- **Text block**:
State Rep. Jamie Long, DFL-Minneapolis, said he believes the legislation has a chance because it creates jobs, does not spend public money, and uses an account limited to clean energy investment. Solar in schools “has strong support” from both parties, he said, and could assist school districts looking for opportunities to save money on energy.
The 2009 federal Recovery Act helped establish Minnesota’s clean energy economy after the Great Recession, and the Renewable Development Account could do the same as the state looks for a way to jumpstart the economy. “It’s really important to reach an agreement on RDA spending,” he said.
Whether lawmakers agree with Long remains questionable after they did not pass any significant legislation related to the account last year. A failed proposal by Senate Republicans would have spent $40 million to help communities hurt by the closure of biomass plants.
House Democrats lost attempts to fund an electric vehicle rebate program, to provide grants for vehicle charging stations, and to pay for renewable energy projects at Prairie Island Indian Community. Long said he believes enough money exists to fund projects sponsored by both parties potentially.
Shaffer agrees. Even after investing in Solar Rewards and solar on schools, the Legislature would have enough money to begin offering financial assistance — job training, economic development and other programs — to communities facing biomass and coal plant closures.
Though lawmakers last year did not add new renewable development fund initiatives, the Solar Rewards program still invested $14 million, creating more than 1,000 installations, Shaffer said.
Clean Energy Economy Minnesota supports Shaffer’s efforts. “Action on RDA will be important to provide stability and support to businesses and energy consumers,” said Gregg Mast, executive director of the industry-led nonprofit. “It would also spur clean energy industry growth and attract additional investment that will be needed to further the state’s progress in decarbonizing our economy.”
Mast says he remains optimistic because he has found in his conversations with legislators that there’s bipartisan support for RDA spending. Many lawmakers understand the positive and immediate impact spending would have on the state’s battered economy, he said.
Solar on schools remains a second priority. Last year lawmakers considered but killed a $16.6 million solar schools program using the account. A budget that size could add as much as 25 megawatts of solar statewide and save districts more than $30 million in energy costs over the next 25 years, said Eric Pasi, chief development officer of solar energy company IPS Solar.
The legislation would allow the Renewable Development Account to provide funding for school projects of up to 1 MW, an increase from the current limitation of 40 kilowatts. IPS Solar has done three dozen projects on schools but they have been small because of the 40-kilowatt limit, Pasi said.
Raising the size of school-based projects to 1 MW will lead to larger projects that could more substantially offset energy consumption in schools, he added. That could help school districts reinvest energy savings in other programs and help districts avoid increasing school tax levies, Pasi said.
IPS Solar has felt the impact of COVID-19. A commercial client suspended projects on several sites and another temporarily canceled one, Pasi said. Those numbers could grow if the crisis deepens. Using money from the Renewable Development Account would “allow a lot of small businesses to maintain operations after we hopefully resume installation work later this year,” he said.
After years of growth, solar could see a decline without state investment. “The Legislature has to act this year, or we’ll see job losses, even without COVID-19,” Shaffer said.

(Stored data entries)
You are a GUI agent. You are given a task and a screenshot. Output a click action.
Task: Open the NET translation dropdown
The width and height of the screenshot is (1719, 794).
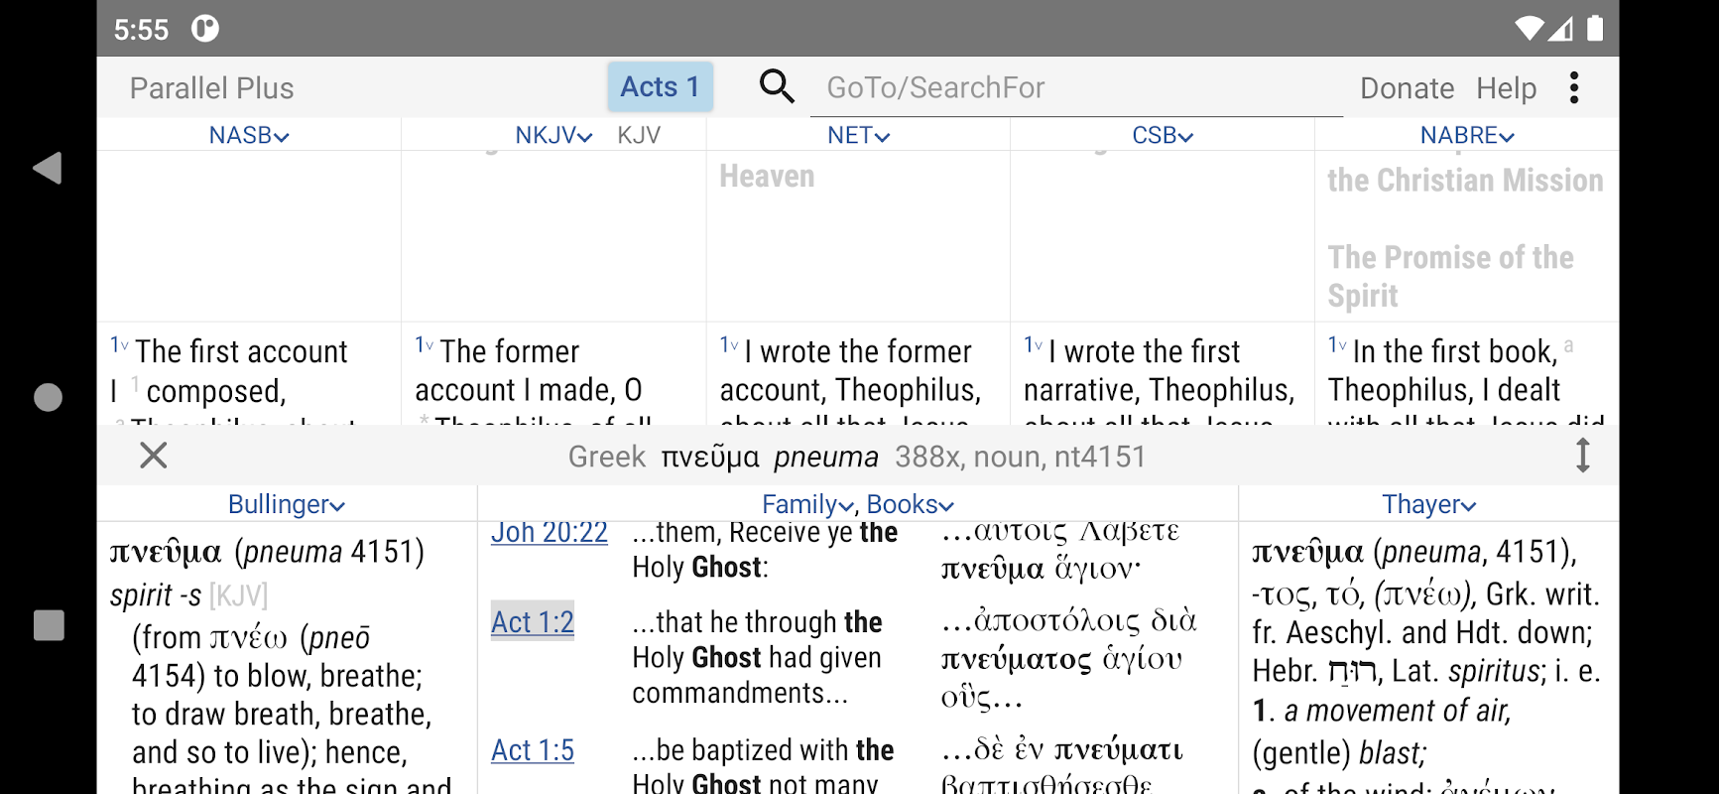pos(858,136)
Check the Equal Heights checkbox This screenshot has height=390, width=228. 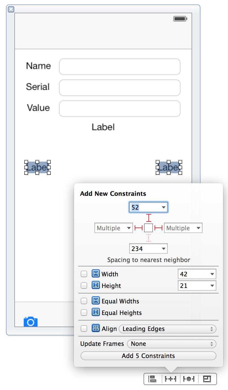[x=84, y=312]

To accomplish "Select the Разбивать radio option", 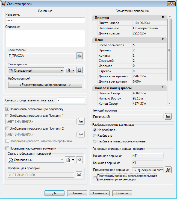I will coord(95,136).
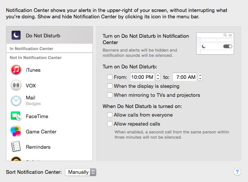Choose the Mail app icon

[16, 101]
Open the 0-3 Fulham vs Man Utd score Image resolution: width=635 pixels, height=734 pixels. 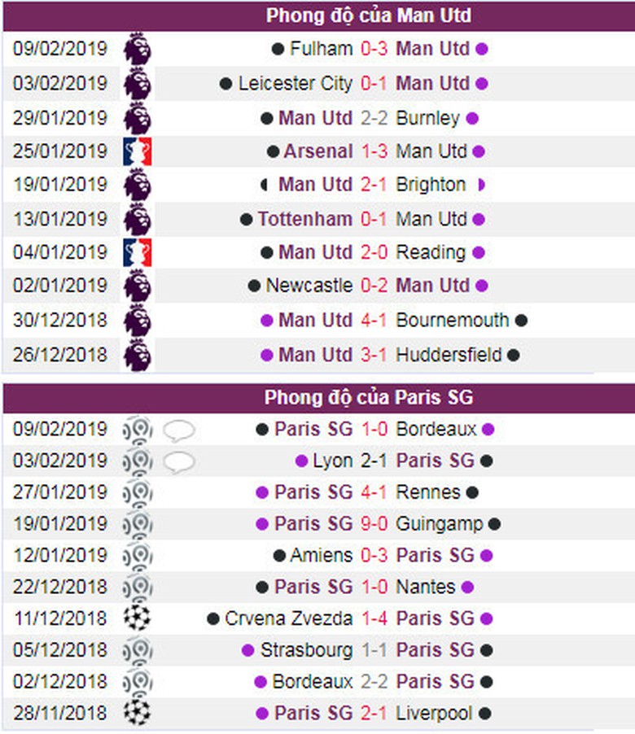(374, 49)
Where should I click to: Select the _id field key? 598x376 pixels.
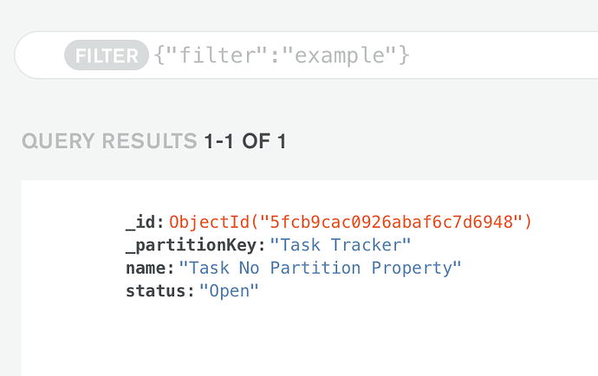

- **Task**:
Answer these questions about the text on Minnesota's Renewable Development Account:
1. How much did the Solar Rewards program invest last year, according to Shaffer?
2. What is the current size limit for school solar projects funded by the account?
3. Who is the executive director of Clean Energy Economy Minnesota?

- **Solution below**:
1. $14 million
2. 40 kilowatts
3. Gregg Mast